The graph presented above shows the number of sequencing channels that are actively producing data across time. A channel is defined as being active if one or more sequence reads are observed per time window (one hour for the default graph). It is expected that over the course of the run pores will block and the number of channels producing data will decrease.

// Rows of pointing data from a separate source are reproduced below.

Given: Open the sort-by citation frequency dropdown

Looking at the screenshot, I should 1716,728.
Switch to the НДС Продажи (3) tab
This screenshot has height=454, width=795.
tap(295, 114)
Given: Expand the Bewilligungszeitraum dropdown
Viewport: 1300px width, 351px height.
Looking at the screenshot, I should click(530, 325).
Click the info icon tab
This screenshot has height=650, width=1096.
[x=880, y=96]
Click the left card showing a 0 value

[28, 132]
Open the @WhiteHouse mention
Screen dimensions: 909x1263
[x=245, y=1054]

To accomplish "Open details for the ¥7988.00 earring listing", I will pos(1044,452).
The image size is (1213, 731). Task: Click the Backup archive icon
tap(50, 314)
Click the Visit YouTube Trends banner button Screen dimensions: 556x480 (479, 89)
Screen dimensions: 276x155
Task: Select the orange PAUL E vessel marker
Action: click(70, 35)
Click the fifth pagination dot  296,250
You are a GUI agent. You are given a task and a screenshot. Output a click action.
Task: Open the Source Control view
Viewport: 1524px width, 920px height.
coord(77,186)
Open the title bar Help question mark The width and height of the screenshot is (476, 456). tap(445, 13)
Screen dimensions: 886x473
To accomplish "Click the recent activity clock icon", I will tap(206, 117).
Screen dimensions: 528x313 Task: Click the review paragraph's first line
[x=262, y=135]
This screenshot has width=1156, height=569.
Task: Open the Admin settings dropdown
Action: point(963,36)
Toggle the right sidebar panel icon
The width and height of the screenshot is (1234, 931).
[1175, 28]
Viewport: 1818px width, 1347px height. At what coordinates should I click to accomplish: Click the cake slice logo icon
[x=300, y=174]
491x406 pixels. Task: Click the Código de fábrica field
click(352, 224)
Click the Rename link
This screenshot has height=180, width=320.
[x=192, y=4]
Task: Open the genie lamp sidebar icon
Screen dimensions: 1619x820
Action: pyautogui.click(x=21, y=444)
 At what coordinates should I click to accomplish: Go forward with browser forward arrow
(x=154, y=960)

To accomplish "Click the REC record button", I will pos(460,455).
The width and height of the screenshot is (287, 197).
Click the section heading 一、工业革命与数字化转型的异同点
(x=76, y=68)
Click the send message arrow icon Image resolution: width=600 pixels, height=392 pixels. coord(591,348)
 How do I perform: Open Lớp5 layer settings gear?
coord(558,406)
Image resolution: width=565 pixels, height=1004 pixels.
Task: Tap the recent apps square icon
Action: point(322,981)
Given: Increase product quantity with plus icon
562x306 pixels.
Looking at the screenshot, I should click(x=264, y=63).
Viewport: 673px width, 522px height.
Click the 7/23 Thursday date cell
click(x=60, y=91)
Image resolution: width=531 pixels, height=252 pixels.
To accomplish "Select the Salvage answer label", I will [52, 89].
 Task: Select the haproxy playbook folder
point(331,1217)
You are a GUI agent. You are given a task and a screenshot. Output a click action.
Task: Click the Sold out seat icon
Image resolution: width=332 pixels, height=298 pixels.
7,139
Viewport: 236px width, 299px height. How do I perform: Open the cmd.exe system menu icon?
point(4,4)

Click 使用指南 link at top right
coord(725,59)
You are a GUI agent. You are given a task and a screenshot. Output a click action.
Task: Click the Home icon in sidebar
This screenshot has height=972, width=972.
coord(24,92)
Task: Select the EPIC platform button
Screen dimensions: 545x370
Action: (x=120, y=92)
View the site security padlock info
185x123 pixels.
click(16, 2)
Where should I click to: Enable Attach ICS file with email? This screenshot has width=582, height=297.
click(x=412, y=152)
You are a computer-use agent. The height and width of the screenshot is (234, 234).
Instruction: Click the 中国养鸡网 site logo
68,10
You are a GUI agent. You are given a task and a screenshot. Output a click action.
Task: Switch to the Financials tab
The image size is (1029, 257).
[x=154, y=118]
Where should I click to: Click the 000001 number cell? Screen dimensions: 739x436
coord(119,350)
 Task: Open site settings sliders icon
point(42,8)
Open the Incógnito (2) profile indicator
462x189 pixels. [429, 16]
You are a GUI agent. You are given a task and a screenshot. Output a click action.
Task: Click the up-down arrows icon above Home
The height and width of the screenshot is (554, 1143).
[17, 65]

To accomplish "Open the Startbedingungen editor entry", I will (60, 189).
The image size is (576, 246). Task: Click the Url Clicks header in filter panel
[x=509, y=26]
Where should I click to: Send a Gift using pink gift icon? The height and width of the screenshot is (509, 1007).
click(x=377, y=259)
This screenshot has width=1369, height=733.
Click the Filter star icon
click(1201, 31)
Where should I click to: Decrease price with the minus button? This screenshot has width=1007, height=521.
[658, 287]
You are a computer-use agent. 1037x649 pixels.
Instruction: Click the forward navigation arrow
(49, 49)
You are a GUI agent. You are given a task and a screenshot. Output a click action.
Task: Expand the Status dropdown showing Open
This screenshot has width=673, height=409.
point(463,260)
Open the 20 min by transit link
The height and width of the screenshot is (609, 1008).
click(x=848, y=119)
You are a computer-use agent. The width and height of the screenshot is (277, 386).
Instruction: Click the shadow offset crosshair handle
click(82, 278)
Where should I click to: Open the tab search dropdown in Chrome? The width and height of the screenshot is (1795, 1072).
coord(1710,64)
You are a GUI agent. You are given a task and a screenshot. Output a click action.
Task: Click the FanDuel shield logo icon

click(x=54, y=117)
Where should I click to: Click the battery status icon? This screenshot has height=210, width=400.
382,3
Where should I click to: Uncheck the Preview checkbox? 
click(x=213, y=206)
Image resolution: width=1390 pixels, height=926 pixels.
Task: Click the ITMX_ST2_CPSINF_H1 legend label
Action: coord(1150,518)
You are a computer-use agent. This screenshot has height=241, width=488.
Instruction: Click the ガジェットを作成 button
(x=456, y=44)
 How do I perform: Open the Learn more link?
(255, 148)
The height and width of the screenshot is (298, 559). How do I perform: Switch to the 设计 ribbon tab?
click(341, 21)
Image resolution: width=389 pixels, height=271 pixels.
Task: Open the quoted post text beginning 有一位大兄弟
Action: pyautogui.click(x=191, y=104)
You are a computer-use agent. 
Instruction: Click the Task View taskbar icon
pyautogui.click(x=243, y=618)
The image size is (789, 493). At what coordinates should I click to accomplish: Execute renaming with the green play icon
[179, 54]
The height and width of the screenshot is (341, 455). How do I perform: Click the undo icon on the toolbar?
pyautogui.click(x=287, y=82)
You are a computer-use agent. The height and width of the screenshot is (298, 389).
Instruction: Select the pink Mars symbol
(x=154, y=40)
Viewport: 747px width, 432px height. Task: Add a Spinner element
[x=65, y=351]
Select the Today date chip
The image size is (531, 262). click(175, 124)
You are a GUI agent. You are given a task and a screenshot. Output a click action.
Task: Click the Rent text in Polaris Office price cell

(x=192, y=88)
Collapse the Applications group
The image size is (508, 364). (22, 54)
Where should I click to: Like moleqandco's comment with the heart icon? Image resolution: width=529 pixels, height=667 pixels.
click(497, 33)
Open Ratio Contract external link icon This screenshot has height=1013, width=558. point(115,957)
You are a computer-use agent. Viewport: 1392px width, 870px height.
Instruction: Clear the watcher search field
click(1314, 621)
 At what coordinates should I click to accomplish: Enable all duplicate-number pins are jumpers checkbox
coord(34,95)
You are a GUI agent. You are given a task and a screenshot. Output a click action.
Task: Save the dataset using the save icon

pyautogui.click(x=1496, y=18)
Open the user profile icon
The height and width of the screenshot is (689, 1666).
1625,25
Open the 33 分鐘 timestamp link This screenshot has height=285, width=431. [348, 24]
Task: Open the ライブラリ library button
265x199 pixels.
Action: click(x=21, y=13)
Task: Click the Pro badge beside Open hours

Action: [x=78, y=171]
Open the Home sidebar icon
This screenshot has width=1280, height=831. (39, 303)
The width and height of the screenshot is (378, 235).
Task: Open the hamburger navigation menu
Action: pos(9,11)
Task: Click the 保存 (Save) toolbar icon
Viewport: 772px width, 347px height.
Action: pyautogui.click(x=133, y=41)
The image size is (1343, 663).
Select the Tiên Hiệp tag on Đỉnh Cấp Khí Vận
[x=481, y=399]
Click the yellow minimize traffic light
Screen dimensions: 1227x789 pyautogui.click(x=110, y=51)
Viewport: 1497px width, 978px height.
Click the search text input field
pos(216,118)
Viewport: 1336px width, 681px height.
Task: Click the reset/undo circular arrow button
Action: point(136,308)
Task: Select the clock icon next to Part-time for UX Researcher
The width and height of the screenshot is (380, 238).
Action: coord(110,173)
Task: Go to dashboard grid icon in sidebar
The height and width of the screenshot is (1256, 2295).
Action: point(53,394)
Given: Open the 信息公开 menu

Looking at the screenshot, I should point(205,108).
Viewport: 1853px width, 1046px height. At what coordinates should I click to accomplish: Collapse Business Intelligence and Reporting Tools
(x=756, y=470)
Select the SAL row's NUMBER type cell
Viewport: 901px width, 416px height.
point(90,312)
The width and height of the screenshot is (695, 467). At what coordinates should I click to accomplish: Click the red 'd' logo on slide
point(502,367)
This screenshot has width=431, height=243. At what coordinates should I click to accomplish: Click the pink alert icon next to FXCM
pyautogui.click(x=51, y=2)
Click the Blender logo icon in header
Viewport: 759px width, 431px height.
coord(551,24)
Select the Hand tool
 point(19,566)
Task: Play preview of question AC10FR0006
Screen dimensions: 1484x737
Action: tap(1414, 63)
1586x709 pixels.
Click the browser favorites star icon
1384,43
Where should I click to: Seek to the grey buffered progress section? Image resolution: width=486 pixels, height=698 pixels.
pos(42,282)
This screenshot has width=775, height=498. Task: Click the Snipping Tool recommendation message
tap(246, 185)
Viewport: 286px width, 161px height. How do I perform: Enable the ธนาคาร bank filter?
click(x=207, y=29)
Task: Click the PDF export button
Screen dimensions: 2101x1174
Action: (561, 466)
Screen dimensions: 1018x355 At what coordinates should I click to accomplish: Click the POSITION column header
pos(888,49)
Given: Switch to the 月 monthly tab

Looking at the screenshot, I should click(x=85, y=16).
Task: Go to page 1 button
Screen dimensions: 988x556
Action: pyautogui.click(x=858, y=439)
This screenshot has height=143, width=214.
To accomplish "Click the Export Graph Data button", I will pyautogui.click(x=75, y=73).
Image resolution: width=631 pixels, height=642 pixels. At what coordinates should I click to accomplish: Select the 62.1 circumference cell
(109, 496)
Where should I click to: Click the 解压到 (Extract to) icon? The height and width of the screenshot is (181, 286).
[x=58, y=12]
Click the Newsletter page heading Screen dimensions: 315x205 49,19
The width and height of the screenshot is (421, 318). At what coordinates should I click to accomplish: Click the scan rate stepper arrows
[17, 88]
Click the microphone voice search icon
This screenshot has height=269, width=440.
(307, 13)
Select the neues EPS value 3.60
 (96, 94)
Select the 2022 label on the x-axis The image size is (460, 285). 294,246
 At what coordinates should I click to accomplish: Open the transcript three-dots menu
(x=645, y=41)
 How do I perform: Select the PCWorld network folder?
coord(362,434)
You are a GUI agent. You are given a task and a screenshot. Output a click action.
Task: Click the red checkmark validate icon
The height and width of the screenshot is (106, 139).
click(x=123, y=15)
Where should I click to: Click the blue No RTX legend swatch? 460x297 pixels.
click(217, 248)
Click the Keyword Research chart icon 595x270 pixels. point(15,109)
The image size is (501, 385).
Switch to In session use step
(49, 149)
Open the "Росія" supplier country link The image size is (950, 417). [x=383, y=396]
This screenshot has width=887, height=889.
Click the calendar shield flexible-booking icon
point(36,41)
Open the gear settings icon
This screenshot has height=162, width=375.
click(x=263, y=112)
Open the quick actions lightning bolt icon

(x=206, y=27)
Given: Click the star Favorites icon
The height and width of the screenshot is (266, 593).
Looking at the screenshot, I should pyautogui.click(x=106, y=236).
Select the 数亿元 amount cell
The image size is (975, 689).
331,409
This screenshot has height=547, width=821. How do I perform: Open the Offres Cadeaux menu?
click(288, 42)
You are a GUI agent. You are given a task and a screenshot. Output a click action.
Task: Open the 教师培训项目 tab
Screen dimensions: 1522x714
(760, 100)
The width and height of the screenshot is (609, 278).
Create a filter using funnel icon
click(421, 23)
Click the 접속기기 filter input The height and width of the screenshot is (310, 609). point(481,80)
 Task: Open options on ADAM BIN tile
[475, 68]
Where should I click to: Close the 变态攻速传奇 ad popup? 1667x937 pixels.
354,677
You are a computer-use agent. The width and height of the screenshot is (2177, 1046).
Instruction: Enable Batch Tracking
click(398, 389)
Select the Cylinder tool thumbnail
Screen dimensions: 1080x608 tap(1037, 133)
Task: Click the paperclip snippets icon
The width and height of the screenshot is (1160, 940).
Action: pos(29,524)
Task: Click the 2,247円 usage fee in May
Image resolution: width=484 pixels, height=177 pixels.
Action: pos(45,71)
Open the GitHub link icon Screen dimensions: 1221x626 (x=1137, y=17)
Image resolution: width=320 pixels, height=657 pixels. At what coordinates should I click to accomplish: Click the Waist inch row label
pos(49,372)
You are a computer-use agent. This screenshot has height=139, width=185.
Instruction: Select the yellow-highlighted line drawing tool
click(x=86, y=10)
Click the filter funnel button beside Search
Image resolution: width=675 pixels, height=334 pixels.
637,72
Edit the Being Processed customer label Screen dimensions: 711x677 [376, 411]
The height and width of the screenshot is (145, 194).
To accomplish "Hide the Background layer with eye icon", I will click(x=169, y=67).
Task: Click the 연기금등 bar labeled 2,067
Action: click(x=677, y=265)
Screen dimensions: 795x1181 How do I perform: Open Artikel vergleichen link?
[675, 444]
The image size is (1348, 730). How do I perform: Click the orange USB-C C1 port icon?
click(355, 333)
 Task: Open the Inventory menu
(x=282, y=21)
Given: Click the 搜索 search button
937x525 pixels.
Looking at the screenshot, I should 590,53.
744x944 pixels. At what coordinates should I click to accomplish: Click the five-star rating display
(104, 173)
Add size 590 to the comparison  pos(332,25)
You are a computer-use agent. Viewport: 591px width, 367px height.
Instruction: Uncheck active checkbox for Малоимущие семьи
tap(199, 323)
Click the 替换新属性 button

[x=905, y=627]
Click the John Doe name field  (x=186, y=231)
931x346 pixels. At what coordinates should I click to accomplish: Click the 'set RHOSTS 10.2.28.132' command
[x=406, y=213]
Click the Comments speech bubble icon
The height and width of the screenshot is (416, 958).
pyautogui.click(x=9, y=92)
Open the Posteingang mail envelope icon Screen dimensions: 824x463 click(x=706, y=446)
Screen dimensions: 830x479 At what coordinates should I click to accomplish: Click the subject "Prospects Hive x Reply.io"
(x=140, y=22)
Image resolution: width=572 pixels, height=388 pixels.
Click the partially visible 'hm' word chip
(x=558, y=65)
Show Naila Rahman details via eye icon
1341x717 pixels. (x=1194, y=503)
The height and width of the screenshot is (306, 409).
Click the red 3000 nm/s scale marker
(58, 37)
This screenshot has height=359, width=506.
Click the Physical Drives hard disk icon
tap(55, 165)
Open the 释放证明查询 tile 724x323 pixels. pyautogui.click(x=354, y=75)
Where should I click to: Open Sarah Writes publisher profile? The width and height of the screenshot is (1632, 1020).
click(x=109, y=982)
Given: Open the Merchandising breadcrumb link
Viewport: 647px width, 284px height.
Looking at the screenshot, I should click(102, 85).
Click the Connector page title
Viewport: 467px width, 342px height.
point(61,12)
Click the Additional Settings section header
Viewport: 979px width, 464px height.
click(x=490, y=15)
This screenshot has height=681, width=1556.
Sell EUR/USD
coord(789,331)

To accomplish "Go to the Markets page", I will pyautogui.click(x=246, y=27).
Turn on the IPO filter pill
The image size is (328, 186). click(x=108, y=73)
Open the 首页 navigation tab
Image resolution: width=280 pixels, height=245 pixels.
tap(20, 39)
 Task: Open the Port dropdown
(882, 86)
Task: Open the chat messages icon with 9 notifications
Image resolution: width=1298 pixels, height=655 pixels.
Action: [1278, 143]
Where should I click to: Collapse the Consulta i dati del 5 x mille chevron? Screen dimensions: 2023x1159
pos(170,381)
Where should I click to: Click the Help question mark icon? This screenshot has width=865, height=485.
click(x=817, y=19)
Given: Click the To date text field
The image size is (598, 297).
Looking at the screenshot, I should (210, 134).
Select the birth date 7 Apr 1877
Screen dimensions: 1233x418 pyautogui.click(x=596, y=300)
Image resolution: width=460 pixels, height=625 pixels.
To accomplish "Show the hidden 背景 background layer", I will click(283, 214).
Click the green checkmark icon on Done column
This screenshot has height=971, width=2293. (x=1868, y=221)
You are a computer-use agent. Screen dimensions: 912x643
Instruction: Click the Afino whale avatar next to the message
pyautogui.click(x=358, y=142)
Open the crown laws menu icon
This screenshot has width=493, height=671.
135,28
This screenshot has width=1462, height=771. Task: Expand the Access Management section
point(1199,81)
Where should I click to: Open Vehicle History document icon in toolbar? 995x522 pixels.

Changing the pore used by the channel (mux) and strategies to unblock pores mean that the number of functional channels may increase or decrease at a given timepoint but generally the number of channels producing data will decrease over time.

5 Demultiplexing

barcode freq % Mb min max mean N50 L50
1 barcode01 179573 8.9 187 106 10200 1039 1185 54790
2 barcode02 468681 23.3 518 96 11010 1106 1279 137692
3 barcode03 504379 25.1 560 108 12578 1110 1265 151557
4 barcode04 739351 36.7 863 113 10418 1167 1337 223980
32 barcode32 335 0.0 0 203 6668 1173 1355 97
34 barcode34 440 0.0 1 200 3975 1139 1301 138
63 barcode64 236 0.0 0 279 3782 1216 1431 73
81 barcode84 200 0.0 0 197 3272 1015 1188 62
87 barcode91 220 0.0 0 219 3579 1041 1169 62
93 unclassified 119217 5.9 128 106 11703 1072 1275 33730

Sequences were demultiplexed using Guppy 2.3.1 software. The table above shows summary statistics for the barcode assignments within this sequence collection. The annotated barcode is presented along with the number of sequence reads assigned to it (freq), the percentage of reads assigned to the barcode (%), the megabases of DNA sequence (Mb), shortest read in nucleotides (min), longest read in nucleotides (max), mean sequence length in nucleotides (mean) and N50 and L50 values, again in nucleotides. Note that these are summary statistics are for sequences that passed the quality threshold (of 7) described in the basecalling procedure above.

The histogram above shows the abundance of different barcodes within the sequence collection. The size of the bar corresponds to the frequency of the observation - this is the number of sequence reads observed. Barcodes with frequecies less than 500 are not represented.